Represents a recurring pattern discovered in the codebase.

  • Source: rust-core/src/patterns/types.rs
#[derive(Debug, Clone, Serialize, Deserialize)]
#[cfg_attr(feature = "napi-bindings", napi(object))]
pub struct Pattern {
    pub id: String,
    pub pattern_type: String, // e.g., 'naming', 'structural', 'implementation'
    pub description: String,
    pub frequency: u32,
    pub confidence: f64,
    pub examples: Vec<PatternExample>,
    pub contexts: Vec<String>, // e.g., 'typescript', 'function'
}

CodebaseAnalysisResult

This struct holds the complete result of a high-level codebase analysis.

  • Source: rust-core/src/types/core_types.rs
#[derive(Debug, Clone, Serialize, Deserialize)]
#[cfg_attr(feature = "napi-bindings", napi(object))]
pub struct CodebaseAnalysisResult {
    pub languages: Vec<String>,
    pub frameworks: Vec<String>,
    pub complexity: ComplexityMetrics,
    pub concepts: Vec<SemanticConcept>,
}

3. Module Deep Dive

Parsing (rust-core/src/parsing/)

This module is the first step in the analysis pipeline, responsible for converting raw source code text into a structured AST.

manager.rs - ParserManager

The ParserManager is the central hub for all parsing activities.
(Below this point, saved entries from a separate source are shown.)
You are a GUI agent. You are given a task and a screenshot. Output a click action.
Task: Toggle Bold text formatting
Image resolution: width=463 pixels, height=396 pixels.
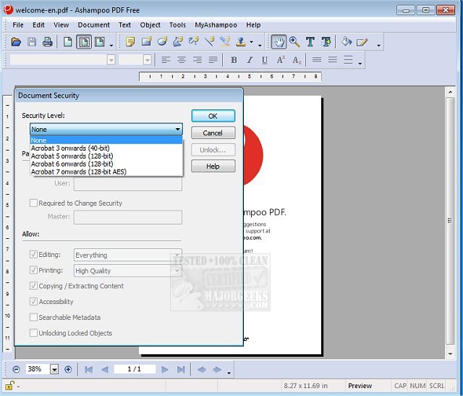click(x=234, y=60)
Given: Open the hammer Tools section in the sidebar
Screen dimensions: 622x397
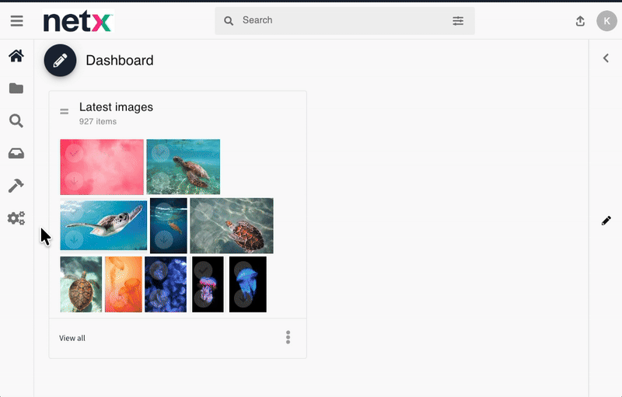Looking at the screenshot, I should click(16, 186).
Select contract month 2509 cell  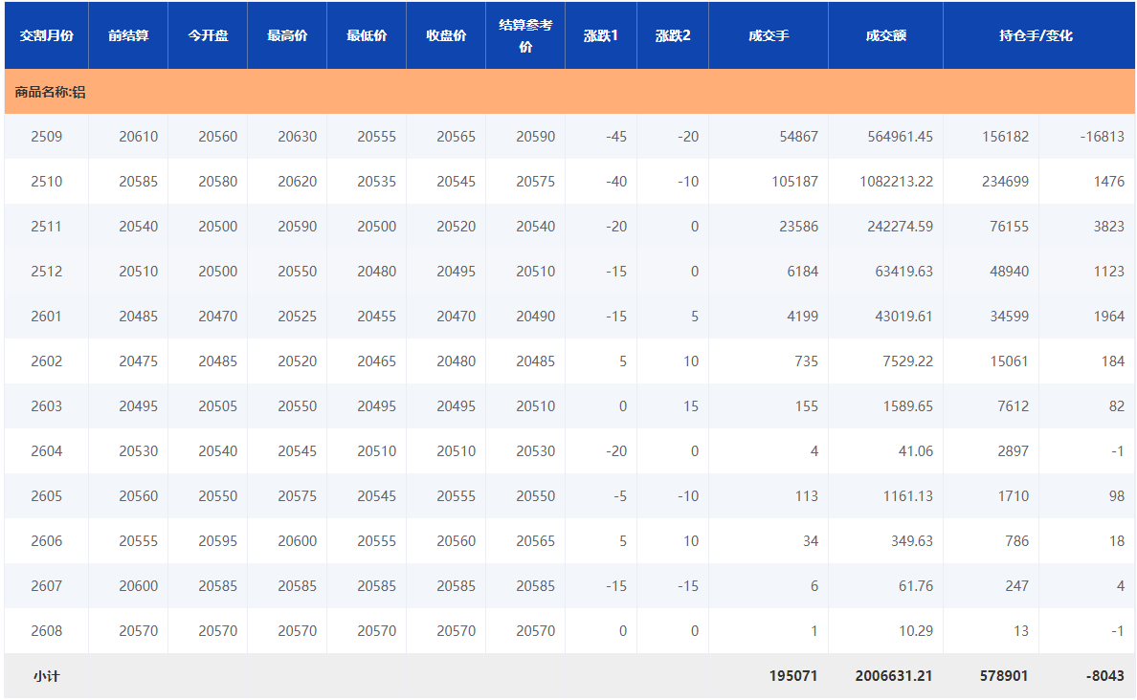click(x=46, y=137)
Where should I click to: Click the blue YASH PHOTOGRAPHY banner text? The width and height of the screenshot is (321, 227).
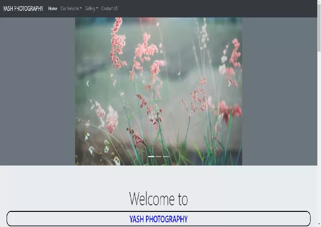pyautogui.click(x=158, y=219)
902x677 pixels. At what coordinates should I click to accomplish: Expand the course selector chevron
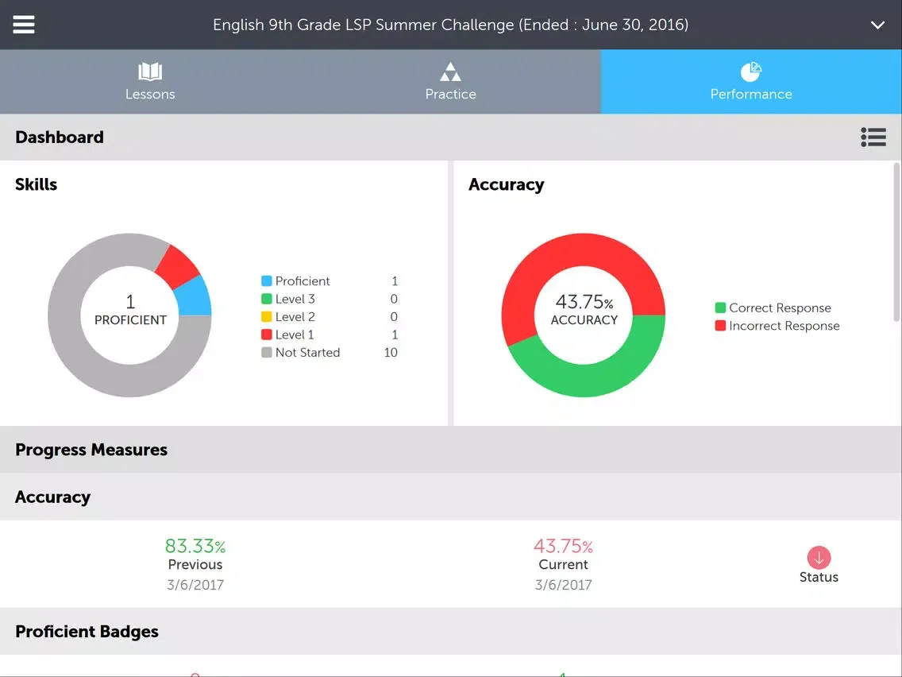click(877, 25)
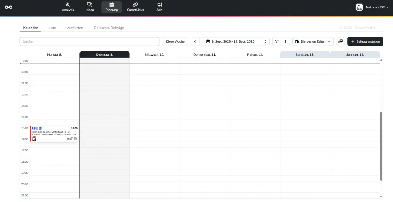Open the Inbox section

[x=90, y=7]
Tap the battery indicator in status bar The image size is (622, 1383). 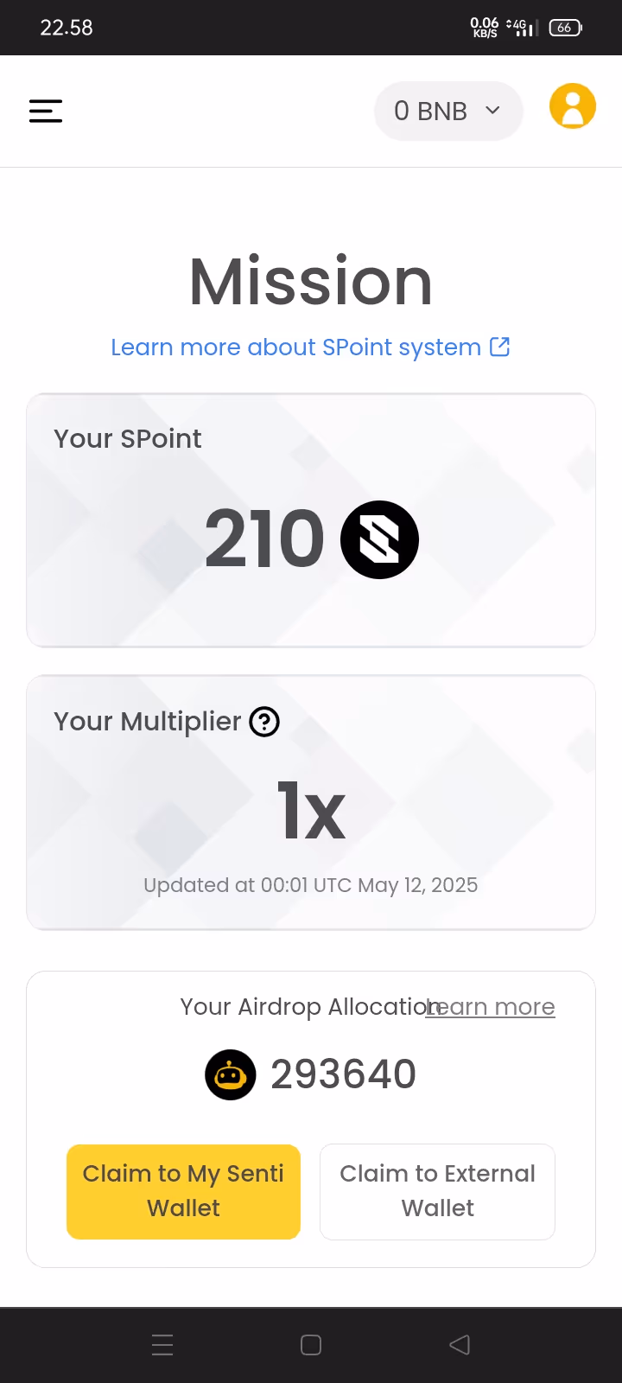coord(565,28)
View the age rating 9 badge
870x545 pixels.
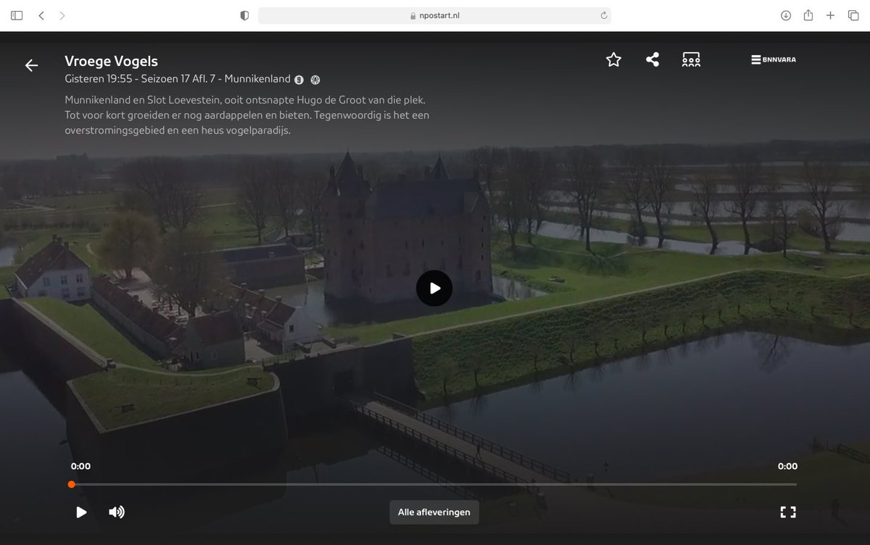tap(299, 80)
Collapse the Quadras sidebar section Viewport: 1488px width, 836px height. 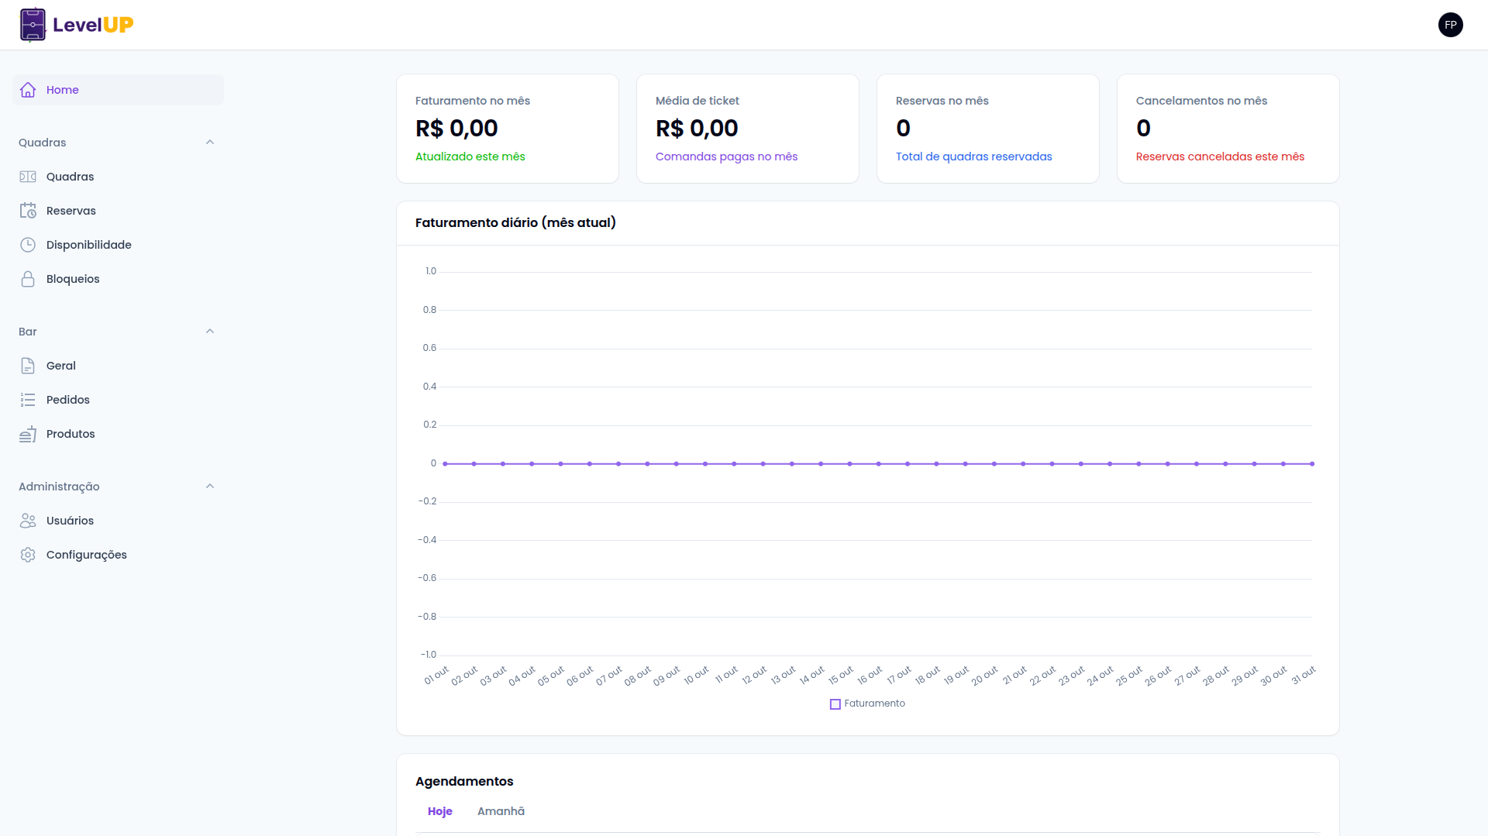click(209, 143)
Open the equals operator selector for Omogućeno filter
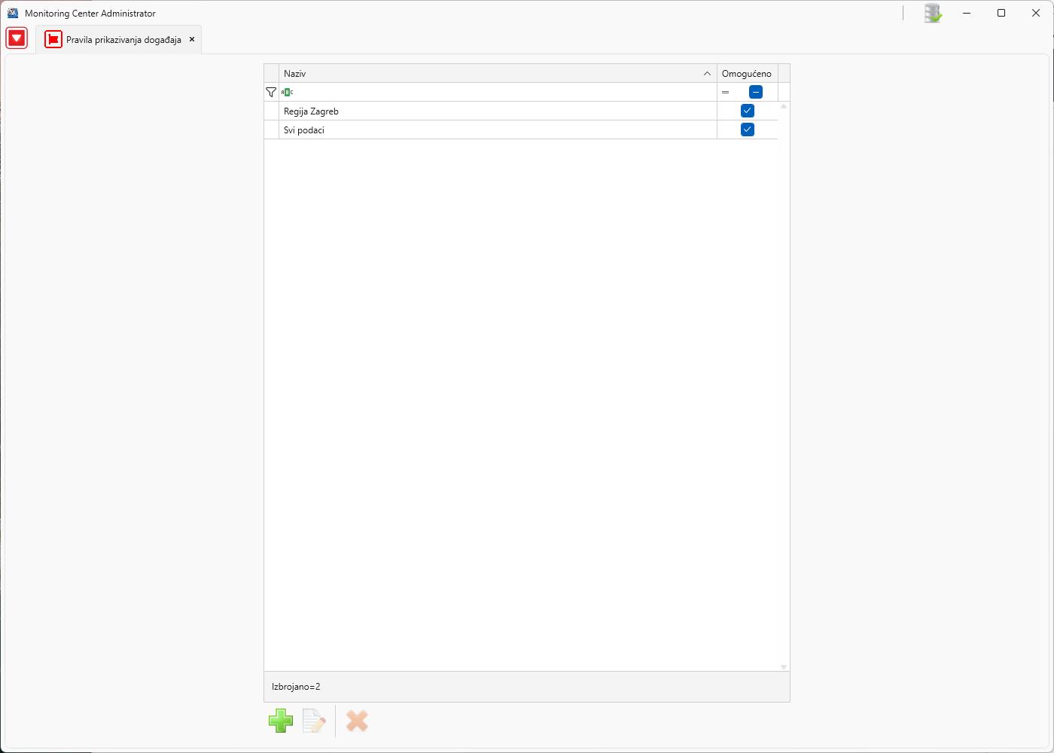 click(725, 92)
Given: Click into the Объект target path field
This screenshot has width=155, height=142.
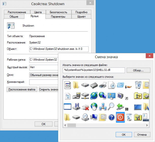Looking at the screenshot, I should [x=59, y=49].
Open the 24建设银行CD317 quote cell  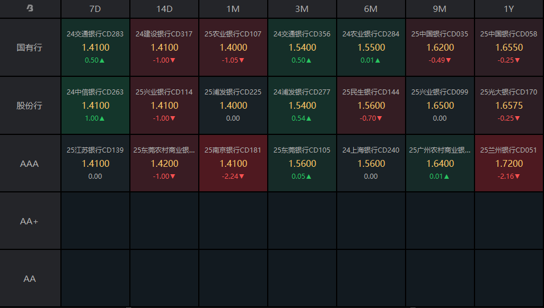point(164,47)
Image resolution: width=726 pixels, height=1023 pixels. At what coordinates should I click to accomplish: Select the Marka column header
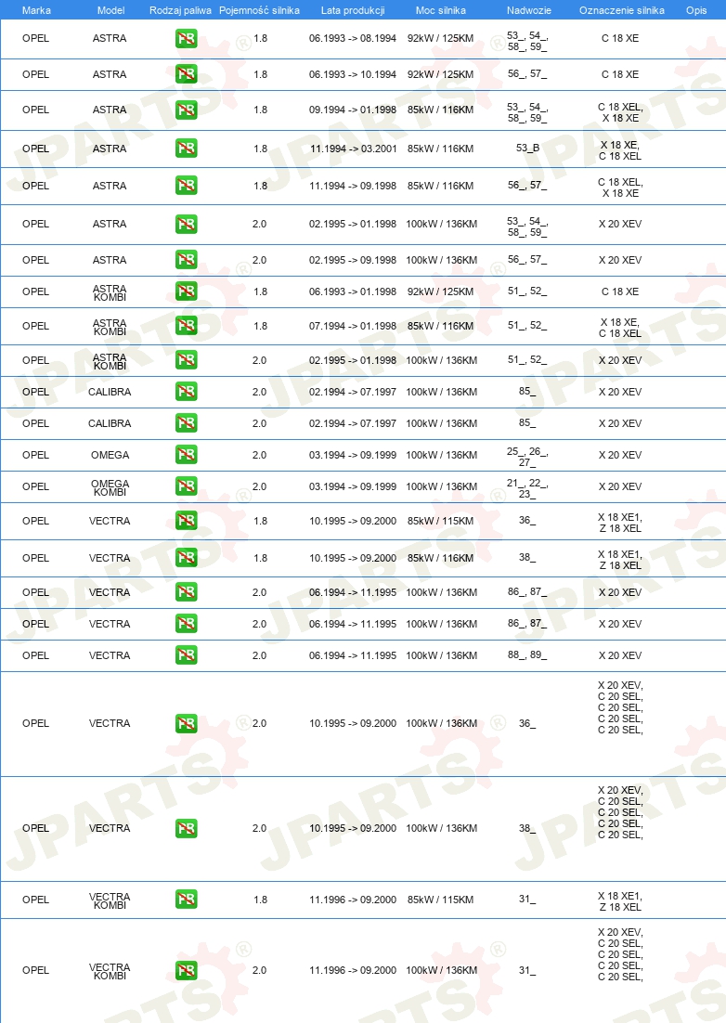point(36,10)
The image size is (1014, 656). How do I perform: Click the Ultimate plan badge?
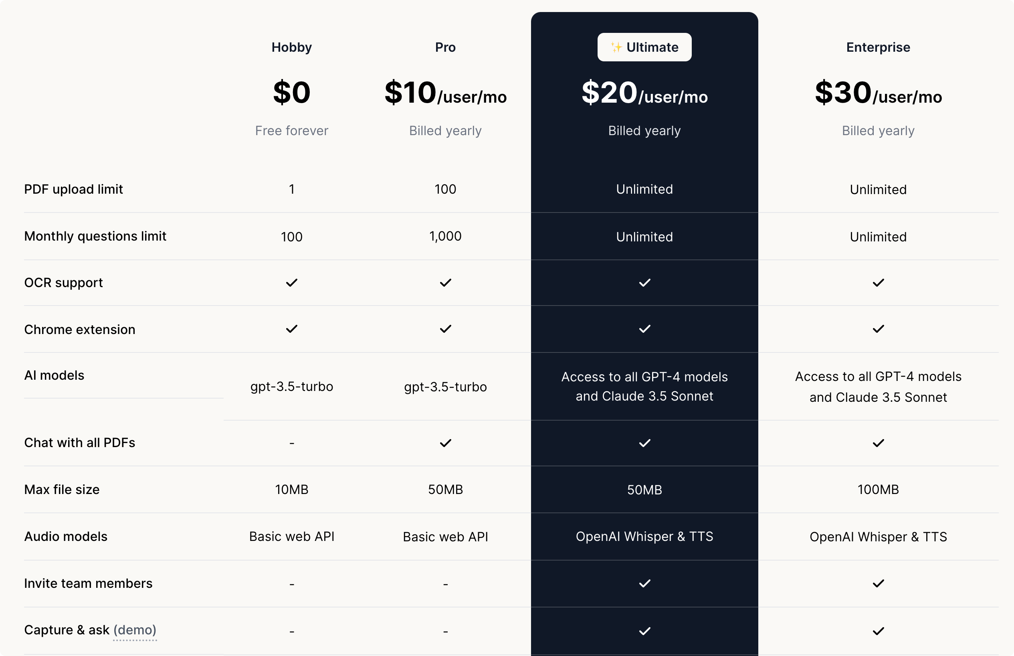click(x=644, y=47)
It holds a collection of tree-sitter parsers, one for each supported language.

  • Initialization: The new() constructor calls initialize_parsers(), which sets up parsers for TypeScript, JavaScript, Rust, Python, SQL, Go, Java, C, C++, C#, and Svelte.

    // From rust-core/src/parsing/manager.rs
    fn initialize_parsers(&mut self) -> Result<(), ParseError> {
        // TypeScript parser
        let mut ts_parser = Parser::new();
        ts_parser.set_language(&tree_sitter_typescript.into()).map_err(...)?.unwrap();
        self.parsers.insert("typescript".to_string(), ts_parser);
    
        // ... and so on for other languages
        Ok(())
    }
  • Parsing: The parse method takes source code and a language identifier, and returns a tree-sitter Tree.

    // From rust-core/src/parsing/manager.rs
    pub fn parse(&mut self, code: &str, language: &str) -> Result<Tree, ParseError> {
        let parser = self.parsers.get_mut(language).ok_or_else(...)?.unwrap();
        parser.parse(code, None).ok_or_else(...)
    }

tree_walker.rs - TreeWalker

This is a generic utility that performs a depth-first traversal of a tree-sitter AST. It allows other modules, like the extractors, to apply logic to every node in the tree without duplicating traversal code.

// From rust-core/src/parsing/tree_walker.rs
pub fn walk<F>(&self, node: Node<'_>, visitor: &mut F) -> Result<(), String>
where
    F: FnMut(Node<'_>) -> Result<(), String>,
{
    self.walk_recursive(node, visitor, 0)
}

fallback.rs - FallbackExtractor

As a safety net, if tree-sitter fails to parse a file (due to syntax errors or unsupported language features), the FallbackExtractor uses a set of regular expressions to perform a basic, line-by-line analysis to extract at least some concepts.

// From rust-core/src/parsing/fallback.rs
fn extract_function_name(&self, line: &str) -> Option<String> {
    // TypeScript/JavaScript function patterns
    if line.contains("function ") { ... }

    // Arrow function patterns: const funcName = () =>
    if line.contains("=>") { ... }

    // Rust function patterns
    if line.contains("fn ") { ... }

    // Python function patterns
    if line.trim_start().starts_with("def ") { ... }

    None
}

Extractors (rust-core/src/extractors/)

Extractors are responsible for traversing the AST produced by the parser and converting language-specific nodes into the generic SemanticConcept struct. Each supported language has its own extractor module.

Example: typescript.rs

The TypeScriptExtractor looks for nodes specific to TypeScript/JavaScript syntax.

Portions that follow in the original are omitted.